Pänsy movió las manos y el fuego se apagó de inmediato. Después congeló (literalmente) al Clan Siniestro para ahogar sus protestas.

- ¡Qué frio! -exclamó Märga, viendo que la hechicera creaba una pequeña tormenta de hielo a su alrededor.
- Mantiene el cutis fino. Y ahora... ¿Qué podemos hacer?
- No entiendo nada...
- No sé si prefiero ese favor o pedirte algo más... difícil...
- ¡Ay, que me conguelo! ¿Más difícil?
- Tu no eres la única que tiene tratos con el brujo sin nombre...
- ¿Con Milla Náutica? -preguntó la meiga sin poder evitarlo.

Algo cambió en el ambiente. Pänsy se quedó anonadada, la tormenta cesó y el grupo se descongeló.

- ¡Märga! ¡y la hechicera! -exclamó Polvo de Galleta.
- ¿Cómo hemos llegado aquí?
- ¿Ya es Êdimbürgh?
- ¿Por qué estáis atada?
- ¿Y esa pira?
- ¿Qué esta ocurriendo?

Todos hablaban a la vez muy confusos pero Märga no podía dejar de mirar a la hechicera, que parecía haber entrado en trance y la miraba boquiabierta. Solo faltaba que le hiciera una caída de ojos...

- Habéis... dado... nombre... al brujo... -musitó casi sin voz.
- ¿Qué?
- ¡Oh, por fin!

Chico-chica parecía encantado y Märga no sabía qué hacer ni cómo sentirse. El chico (¿o chica?) fue a desatarla y la meiga le sonrió amablemente.

- ¿Alguien me puede explicar qué tiene de especial..? -comenzó a preguntar.
- El brujo sin nombre no tiene nombre, pero de vez en cuando alguien le da uno -explicó Chico-chica- y entonces adquiere un don.
- Vale... ¿Qué don?
- Tú... -murmuró Pänsy, aún en trance.
- Has de descubrirlo por ti misma.
- Pues no quiero sonar borde, pero no le veo el interés...
- ¡¡Jamás niegues el don del gran brujo sin nombre!! -gritó Chico-chica arrepintiéndose al instante.
- Nunca... grites... a una... meiga... -dijo Märga muy despacio con voz amenazadora.
- Lo siento, gran señora, me he dejado llevar... ya conocéis mi admiración por el brujo...
- ¡Maldita sea!

Pänsy movió las manos y desapareció en la niebla.

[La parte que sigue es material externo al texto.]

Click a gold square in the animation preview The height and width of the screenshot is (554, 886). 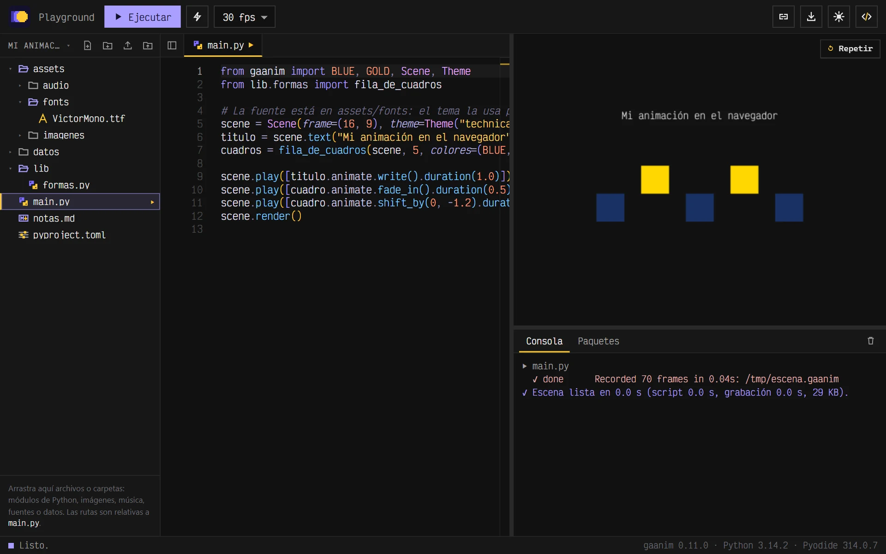(655, 180)
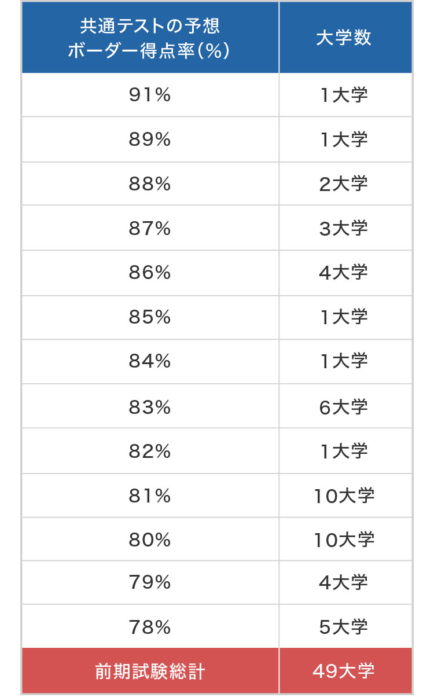Click the red 前期試験総計 total label
434x697 pixels.
point(150,671)
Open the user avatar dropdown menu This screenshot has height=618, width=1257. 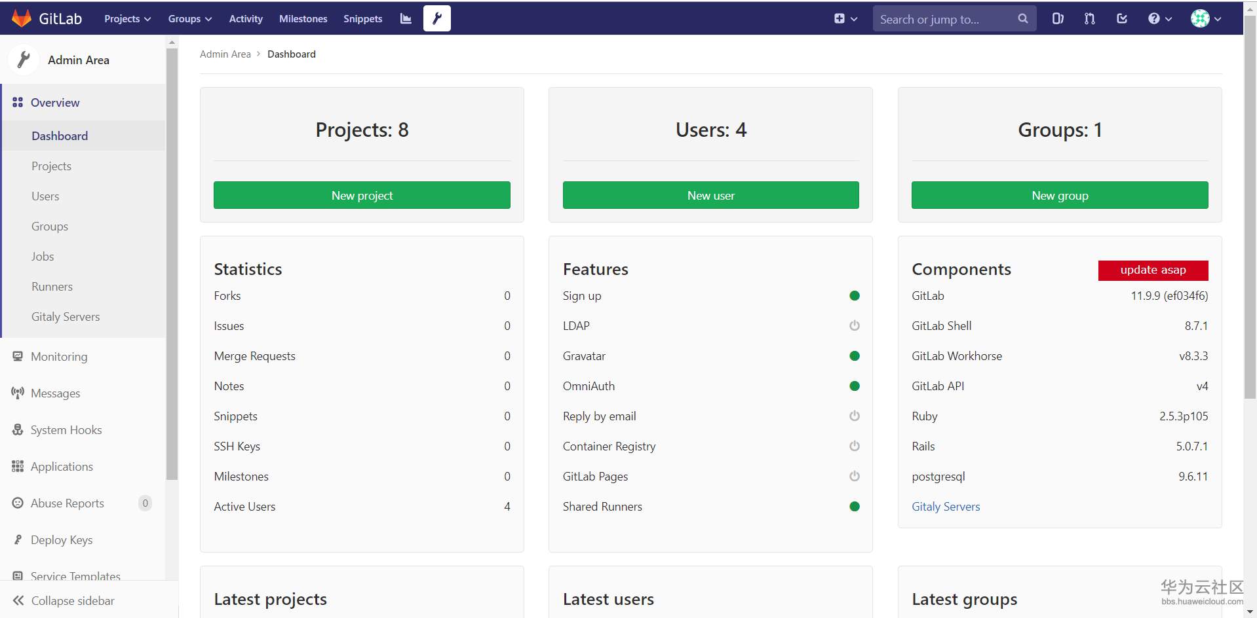pyautogui.click(x=1205, y=18)
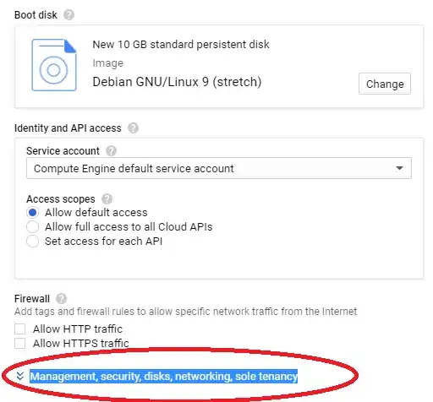Click help icon next to Firewall
The height and width of the screenshot is (402, 433).
(x=61, y=299)
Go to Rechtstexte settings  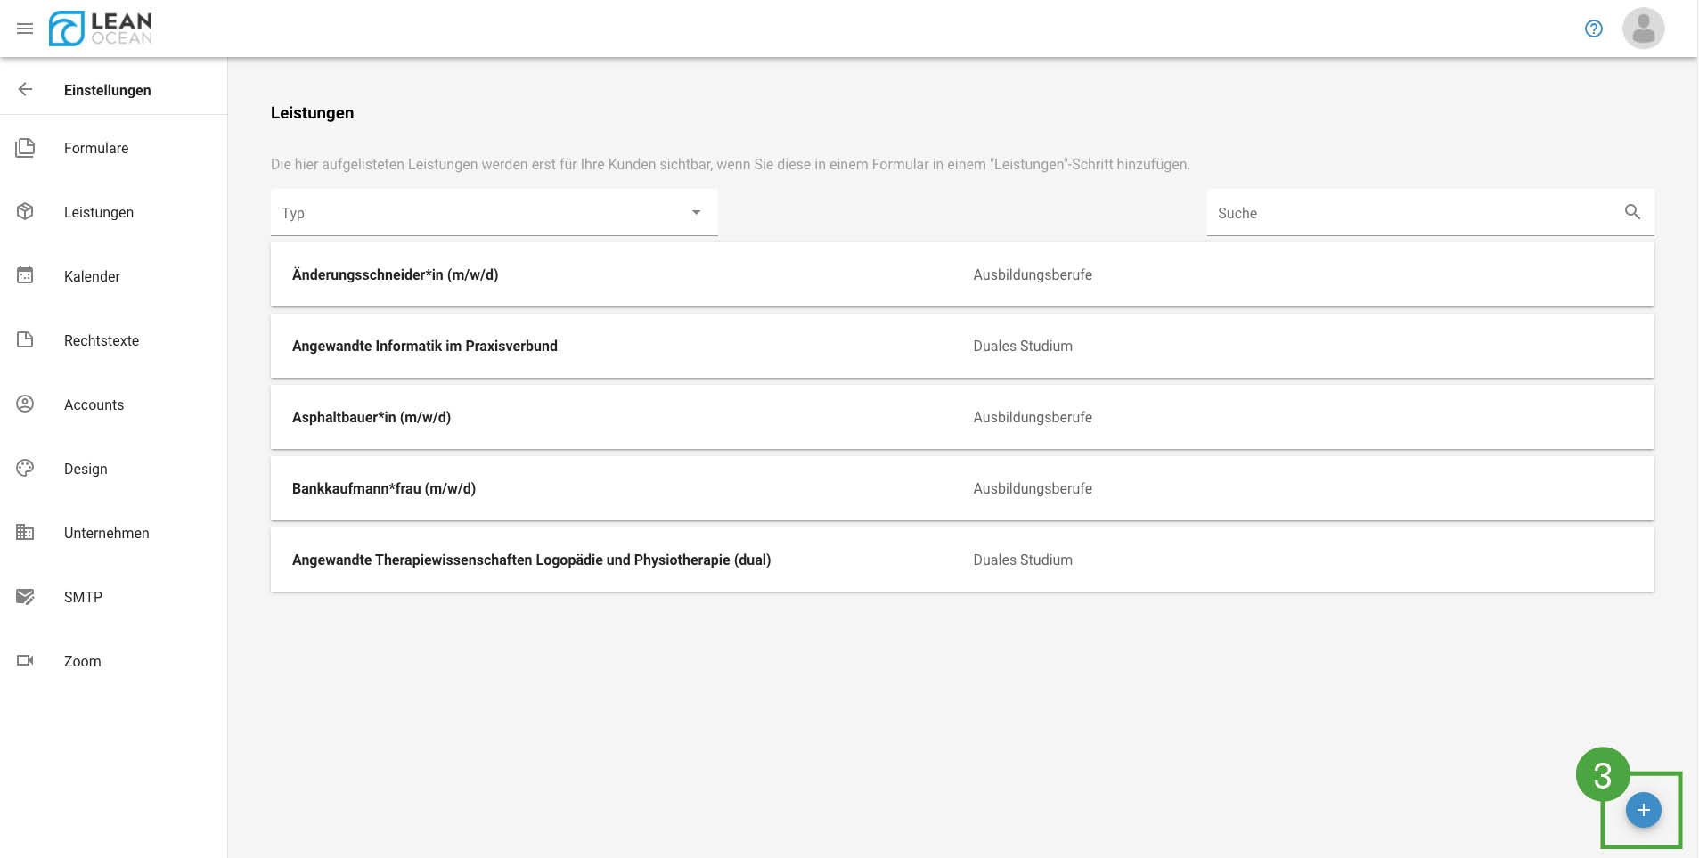(102, 340)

- Bueno... como no me ha dicho lo contrario... supongo que el primer favor sigue vigente... -susurró la meiga.
- ¿Qué? -preguntó Polvo de Galleta.

Märga les explicó lo ocurrido y Polvo le agradeció el cambio de imagen, se veía muy favorecido pero no le había parecido adecuado mencionarlo antes.

- Así que sigamos con el plan inicial, aunque de momento voy a conjurar un refugio, tendremos que pasar la noche aquí en la costa -dijo la meiga mirando al cielo tachonado de estrellas donde ya brillaba una luna creciente casi llena.


Dedicado a Marga, ¡feliz cumpleaños cuqui!